**Apply what you read**
a) Condense the paragraph of the passage on cult recruitment that begins "Some notorious cults" into a short bulleted list that keeps its main facts.
b) Transcribe word for word the stretch of the passage on cult recruitment from "Some notorious cults" through "information genuinely shared.".

The process of cult recruitment is also often based on highly honed coercive persuasion techniques. The most established cults have carefully crafted and refined their process and techniques. People aren’t generally prepared, either through specifically focused education about cults or through their own personal experiences. The people cults approach are most often ignorant concerning their methodology and how they really work, and individuals frequently overestimate the innate ability to resist such coercive persuasion and undue influence techniques. This lack of awareness then becomes a vulnerability cults can exploit.
Some notorious cults have historically used front organizational names to hide their actual identity and purpose. A religious cult may not even initially explain to a potential recruit that it has any spiritual or religious agenda. Groups with controversial leaders may likewise withhold information about their hierarchy and more radical beliefs. In many cults only after a recruit is under undue influence is this information genuinely shared.
Scientology, which has been called a “cult,” often begins its pitch with a “personality test” or “stress tests.”697 These tests are done to supposedly identify areas of concern that can be improved or require further attention. Respondents are led to believe the purpose is self-improvement, not a measure of religious devotion. Scientologists may point out to a potential recruit that Jews, Protestants, and Roman Catholics are actively engaged in Scientology. Only after a person moves more deeply into Scientology‘s course curriculum and training, however, does he or she begin to realize more fully the demands of the organization and its distinct religious identity and status. No new recruit fully understands the responsibilities or full implications of total commitment, nor is he or she completely informed of the beliefs forming the basis for Scientology.

**Source information**
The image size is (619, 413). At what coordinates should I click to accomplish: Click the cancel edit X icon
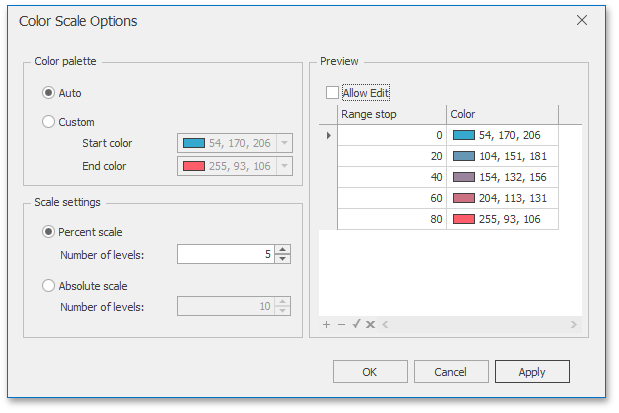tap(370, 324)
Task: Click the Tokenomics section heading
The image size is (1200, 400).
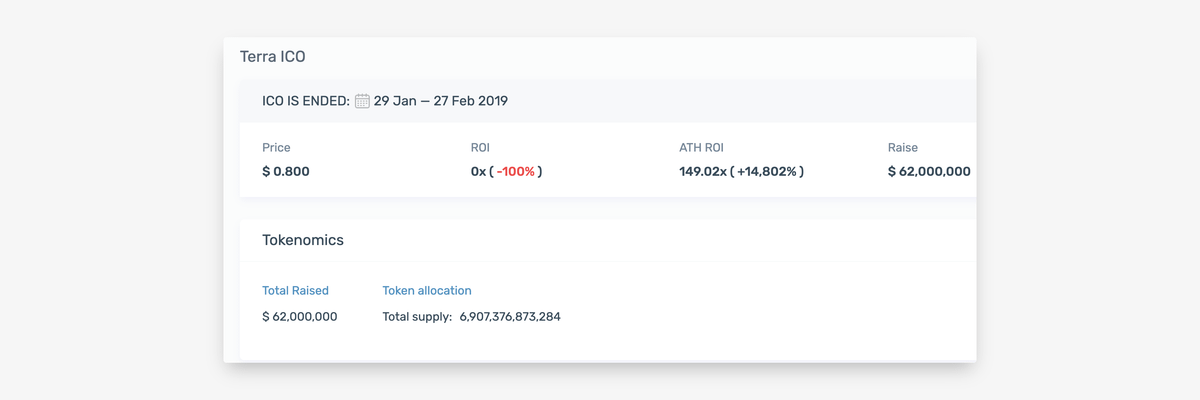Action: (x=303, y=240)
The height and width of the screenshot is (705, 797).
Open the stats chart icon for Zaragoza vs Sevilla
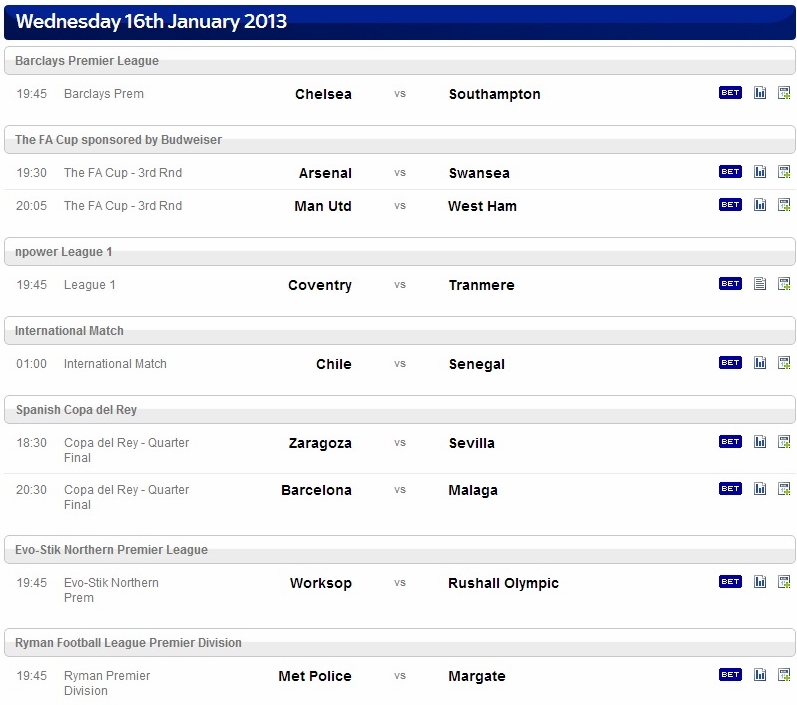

**Answers below**
a)
- Some notorious cults have used front organizational names to conceal their real identity and purpose.
- A religious cult may not tell a potential recruit at first that it has a spiritual or religious agenda.
- Groups with controversial leaders may likewise hold back details of their hierarchy and more radical beliefs.
- In many cults, this information is truly shared only once a recruit is under undue influence.

b)
Some notorious cults have historically used front organizational names to hide their actual identity and purpose. A religious cult may not even initially explain to a potential recruit that it has any spiritual or religious agenda. Groups with controversial leaders may likewise withhold information about their hierarchy and more radical beliefs. In many cults only after a recruit is under undue influence is this information genuinely shared.